====== Source data

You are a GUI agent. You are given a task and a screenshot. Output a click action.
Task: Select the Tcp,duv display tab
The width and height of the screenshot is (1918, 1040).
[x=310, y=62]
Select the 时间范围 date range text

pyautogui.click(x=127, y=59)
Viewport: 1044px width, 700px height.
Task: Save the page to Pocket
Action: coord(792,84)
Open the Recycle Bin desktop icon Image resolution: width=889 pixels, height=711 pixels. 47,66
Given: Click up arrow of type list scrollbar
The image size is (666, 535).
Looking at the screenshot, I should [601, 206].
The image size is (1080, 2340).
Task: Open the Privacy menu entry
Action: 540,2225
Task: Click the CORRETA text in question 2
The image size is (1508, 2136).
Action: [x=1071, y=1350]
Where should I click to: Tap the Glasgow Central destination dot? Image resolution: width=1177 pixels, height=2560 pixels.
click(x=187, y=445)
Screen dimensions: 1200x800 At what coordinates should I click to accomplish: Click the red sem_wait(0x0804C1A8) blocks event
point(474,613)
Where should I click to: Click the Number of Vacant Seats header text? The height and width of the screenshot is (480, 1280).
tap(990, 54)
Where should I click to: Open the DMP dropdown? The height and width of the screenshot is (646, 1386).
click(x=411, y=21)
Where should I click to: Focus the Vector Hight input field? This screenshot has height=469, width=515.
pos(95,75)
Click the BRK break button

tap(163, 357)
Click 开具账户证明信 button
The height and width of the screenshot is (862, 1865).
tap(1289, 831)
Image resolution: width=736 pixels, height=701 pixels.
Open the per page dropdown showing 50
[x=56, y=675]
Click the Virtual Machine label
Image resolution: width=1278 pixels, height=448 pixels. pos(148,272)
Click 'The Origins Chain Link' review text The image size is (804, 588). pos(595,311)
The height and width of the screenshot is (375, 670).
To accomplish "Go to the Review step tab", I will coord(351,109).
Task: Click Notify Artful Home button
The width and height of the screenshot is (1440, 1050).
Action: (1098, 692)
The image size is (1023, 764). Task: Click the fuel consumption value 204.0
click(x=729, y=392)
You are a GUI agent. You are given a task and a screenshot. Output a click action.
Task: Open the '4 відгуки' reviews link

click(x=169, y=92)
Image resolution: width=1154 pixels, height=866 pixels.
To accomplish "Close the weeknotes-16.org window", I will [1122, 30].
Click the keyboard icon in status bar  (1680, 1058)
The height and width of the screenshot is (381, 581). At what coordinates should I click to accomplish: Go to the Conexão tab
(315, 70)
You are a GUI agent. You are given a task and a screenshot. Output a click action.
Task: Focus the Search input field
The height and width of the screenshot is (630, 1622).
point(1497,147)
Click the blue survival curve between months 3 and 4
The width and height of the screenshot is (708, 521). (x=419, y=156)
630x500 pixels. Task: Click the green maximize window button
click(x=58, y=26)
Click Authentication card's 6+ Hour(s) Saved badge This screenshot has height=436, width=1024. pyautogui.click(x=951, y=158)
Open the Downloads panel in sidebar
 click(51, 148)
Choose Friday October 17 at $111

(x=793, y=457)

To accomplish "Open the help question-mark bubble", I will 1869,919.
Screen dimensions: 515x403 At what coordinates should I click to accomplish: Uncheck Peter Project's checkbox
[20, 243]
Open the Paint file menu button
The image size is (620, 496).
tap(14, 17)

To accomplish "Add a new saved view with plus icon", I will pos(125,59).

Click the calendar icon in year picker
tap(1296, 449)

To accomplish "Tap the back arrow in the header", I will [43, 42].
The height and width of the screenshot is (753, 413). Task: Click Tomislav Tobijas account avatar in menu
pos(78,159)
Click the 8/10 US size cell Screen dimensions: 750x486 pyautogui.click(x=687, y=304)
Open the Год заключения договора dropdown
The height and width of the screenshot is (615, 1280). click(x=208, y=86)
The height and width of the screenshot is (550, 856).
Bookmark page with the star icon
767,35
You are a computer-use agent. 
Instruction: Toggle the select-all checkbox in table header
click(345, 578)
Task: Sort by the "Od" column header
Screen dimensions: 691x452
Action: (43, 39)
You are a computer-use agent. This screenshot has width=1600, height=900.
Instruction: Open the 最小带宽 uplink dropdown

============

* **Instructions to follow**: Starting from the line that contains "Task: Focus the Search input field", reproduce each line of the data exactly through the last one.

* **Expected output**:
Task: Focus the Search input field
The height and width of the screenshot is (630, 1622).
point(1497,147)
Click the blue survival curve between months 3 and 4
The width and height of the screenshot is (708, 521). (x=419, y=156)
630x500 pixels. Task: Click the green maximize window button
click(x=58, y=26)
Click Authentication card's 6+ Hour(s) Saved badge This screenshot has height=436, width=1024. pyautogui.click(x=951, y=158)
Open the Downloads panel in sidebar
 click(51, 148)
Choose Friday October 17 at $111

(x=793, y=457)

To accomplish "Open the help question-mark bubble", I will 1869,919.
Screen dimensions: 515x403 At what coordinates should I click to accomplish: Uncheck Peter Project's checkbox
[20, 243]
Open the Paint file menu button
The image size is (620, 496).
tap(14, 17)

To accomplish "Add a new saved view with plus icon", I will pos(125,59).

Click the calendar icon in year picker
tap(1296, 449)

To accomplish "Tap the back arrow in the header", I will [43, 42].
The height and width of the screenshot is (753, 413). Task: Click Tomislav Tobijas account avatar in menu
pos(78,159)
Click the 8/10 US size cell Screen dimensions: 750x486 pyautogui.click(x=687, y=304)
Open the Год заключения договора dropdown
The height and width of the screenshot is (615, 1280). click(x=208, y=86)
The height and width of the screenshot is (550, 856).
Bookmark page with the star icon
767,35
You are a computer-use agent. 
Instruction: Toggle the select-all checkbox in table header
click(345, 578)
Task: Sort by the "Od" column header
Screen dimensions: 691x452
Action: (43, 39)
You are a computer-use agent. This screenshot has width=1600, height=900.
Instruction: Open the 最小带宽 uplink dropdown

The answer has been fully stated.